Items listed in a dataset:
◇ ◇ ◇

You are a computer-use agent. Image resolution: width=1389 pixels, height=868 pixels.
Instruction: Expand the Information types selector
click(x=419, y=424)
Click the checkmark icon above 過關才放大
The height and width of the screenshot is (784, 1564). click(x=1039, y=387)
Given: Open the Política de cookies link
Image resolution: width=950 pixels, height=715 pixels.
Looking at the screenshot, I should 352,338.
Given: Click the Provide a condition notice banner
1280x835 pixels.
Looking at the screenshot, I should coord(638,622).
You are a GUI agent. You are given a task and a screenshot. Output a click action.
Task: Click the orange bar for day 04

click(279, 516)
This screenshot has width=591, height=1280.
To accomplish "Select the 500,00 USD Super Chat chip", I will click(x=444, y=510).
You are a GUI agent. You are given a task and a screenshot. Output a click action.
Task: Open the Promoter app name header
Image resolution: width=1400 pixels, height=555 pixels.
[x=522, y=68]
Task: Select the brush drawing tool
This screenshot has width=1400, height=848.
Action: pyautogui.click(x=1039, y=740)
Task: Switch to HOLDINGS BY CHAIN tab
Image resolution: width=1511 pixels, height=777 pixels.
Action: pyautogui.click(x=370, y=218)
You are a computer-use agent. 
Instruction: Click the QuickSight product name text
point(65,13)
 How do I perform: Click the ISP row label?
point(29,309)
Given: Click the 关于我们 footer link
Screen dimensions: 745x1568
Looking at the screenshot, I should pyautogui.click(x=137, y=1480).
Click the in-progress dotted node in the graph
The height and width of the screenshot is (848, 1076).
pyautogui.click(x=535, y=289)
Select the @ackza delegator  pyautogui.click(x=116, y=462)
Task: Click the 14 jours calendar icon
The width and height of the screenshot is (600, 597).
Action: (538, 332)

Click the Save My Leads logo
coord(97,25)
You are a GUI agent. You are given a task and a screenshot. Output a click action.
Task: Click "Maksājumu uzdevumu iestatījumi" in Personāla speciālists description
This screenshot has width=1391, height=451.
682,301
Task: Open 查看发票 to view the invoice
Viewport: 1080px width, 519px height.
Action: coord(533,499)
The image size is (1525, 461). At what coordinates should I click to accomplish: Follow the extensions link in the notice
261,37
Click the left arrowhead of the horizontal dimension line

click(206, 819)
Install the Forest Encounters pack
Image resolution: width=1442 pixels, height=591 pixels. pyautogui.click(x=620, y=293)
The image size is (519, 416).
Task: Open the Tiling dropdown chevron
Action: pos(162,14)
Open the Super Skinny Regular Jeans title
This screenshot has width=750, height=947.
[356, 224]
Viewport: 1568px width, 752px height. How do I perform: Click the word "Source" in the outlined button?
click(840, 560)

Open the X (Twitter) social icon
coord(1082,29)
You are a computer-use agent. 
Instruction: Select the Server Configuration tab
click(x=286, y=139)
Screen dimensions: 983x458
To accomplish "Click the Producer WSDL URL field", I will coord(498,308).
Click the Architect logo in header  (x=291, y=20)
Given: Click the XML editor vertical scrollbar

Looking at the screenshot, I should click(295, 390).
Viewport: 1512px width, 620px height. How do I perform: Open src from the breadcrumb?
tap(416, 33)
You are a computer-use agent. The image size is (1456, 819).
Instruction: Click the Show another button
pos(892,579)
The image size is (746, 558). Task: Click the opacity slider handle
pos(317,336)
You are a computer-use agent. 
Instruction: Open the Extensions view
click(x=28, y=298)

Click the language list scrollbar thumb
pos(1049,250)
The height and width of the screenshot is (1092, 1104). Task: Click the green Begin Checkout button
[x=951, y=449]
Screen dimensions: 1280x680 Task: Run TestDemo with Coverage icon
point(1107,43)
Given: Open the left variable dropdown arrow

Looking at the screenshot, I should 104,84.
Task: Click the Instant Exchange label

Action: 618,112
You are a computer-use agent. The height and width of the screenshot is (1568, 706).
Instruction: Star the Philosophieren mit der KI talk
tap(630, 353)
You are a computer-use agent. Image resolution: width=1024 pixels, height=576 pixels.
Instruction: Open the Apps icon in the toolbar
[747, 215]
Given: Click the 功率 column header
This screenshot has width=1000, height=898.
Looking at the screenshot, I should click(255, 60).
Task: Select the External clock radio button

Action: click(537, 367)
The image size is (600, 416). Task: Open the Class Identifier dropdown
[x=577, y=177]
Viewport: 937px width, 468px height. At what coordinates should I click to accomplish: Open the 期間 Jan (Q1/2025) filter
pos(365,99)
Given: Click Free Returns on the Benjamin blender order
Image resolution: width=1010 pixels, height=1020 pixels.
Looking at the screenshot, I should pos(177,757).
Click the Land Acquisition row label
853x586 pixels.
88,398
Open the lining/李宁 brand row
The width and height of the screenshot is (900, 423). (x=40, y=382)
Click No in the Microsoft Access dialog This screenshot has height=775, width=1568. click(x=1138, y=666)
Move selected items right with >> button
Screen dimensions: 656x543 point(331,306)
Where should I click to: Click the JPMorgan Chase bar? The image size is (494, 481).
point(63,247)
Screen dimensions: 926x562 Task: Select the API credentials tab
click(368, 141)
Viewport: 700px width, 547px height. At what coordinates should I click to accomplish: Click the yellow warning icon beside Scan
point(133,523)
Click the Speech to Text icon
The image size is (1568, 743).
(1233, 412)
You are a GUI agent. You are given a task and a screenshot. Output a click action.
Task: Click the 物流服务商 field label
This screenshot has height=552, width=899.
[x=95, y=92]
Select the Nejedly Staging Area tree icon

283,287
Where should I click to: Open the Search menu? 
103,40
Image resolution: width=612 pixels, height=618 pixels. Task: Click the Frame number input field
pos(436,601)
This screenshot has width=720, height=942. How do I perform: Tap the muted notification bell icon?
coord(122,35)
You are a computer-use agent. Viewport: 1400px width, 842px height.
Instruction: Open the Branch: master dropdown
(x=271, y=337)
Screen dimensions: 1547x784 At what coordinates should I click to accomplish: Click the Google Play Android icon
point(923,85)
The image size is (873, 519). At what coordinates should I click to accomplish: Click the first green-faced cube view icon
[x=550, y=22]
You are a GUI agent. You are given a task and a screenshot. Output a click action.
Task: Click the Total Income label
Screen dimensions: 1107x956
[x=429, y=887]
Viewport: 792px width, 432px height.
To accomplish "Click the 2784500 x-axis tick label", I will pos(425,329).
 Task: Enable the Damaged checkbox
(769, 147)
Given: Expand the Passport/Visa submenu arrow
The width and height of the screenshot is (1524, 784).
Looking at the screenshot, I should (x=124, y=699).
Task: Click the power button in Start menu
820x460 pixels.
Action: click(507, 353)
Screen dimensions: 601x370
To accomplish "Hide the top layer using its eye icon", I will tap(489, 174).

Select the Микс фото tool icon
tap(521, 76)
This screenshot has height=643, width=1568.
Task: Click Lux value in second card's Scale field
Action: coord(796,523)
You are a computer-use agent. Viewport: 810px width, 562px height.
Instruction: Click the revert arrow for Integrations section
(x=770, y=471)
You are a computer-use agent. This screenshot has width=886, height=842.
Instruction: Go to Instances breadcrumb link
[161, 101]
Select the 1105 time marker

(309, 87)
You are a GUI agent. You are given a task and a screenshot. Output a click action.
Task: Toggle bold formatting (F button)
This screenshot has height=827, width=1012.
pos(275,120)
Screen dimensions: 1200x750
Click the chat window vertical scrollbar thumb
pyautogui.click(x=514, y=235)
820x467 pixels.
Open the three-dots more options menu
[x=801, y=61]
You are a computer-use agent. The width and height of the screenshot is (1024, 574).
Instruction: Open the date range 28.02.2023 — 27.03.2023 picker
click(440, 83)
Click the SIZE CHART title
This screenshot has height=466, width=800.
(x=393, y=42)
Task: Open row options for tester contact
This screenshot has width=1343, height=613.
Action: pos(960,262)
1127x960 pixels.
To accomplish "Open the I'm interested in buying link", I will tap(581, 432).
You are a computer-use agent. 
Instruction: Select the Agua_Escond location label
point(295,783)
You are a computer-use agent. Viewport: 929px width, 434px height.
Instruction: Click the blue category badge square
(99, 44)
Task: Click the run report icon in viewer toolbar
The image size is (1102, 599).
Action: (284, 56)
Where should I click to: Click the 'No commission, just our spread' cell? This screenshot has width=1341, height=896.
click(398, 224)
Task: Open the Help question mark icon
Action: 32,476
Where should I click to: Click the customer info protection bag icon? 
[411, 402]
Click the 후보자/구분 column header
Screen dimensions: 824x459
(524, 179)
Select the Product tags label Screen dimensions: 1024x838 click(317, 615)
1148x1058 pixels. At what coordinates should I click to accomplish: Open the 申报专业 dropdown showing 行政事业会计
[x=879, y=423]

◇ ◇ ◇

If a line in the data holds the string "header", copy that line.

Task: Open the Promoter app name header
Click the Architect logo in header  (x=291, y=20)
Given: Click the 功率 column header
Click the 후보자/구분 column header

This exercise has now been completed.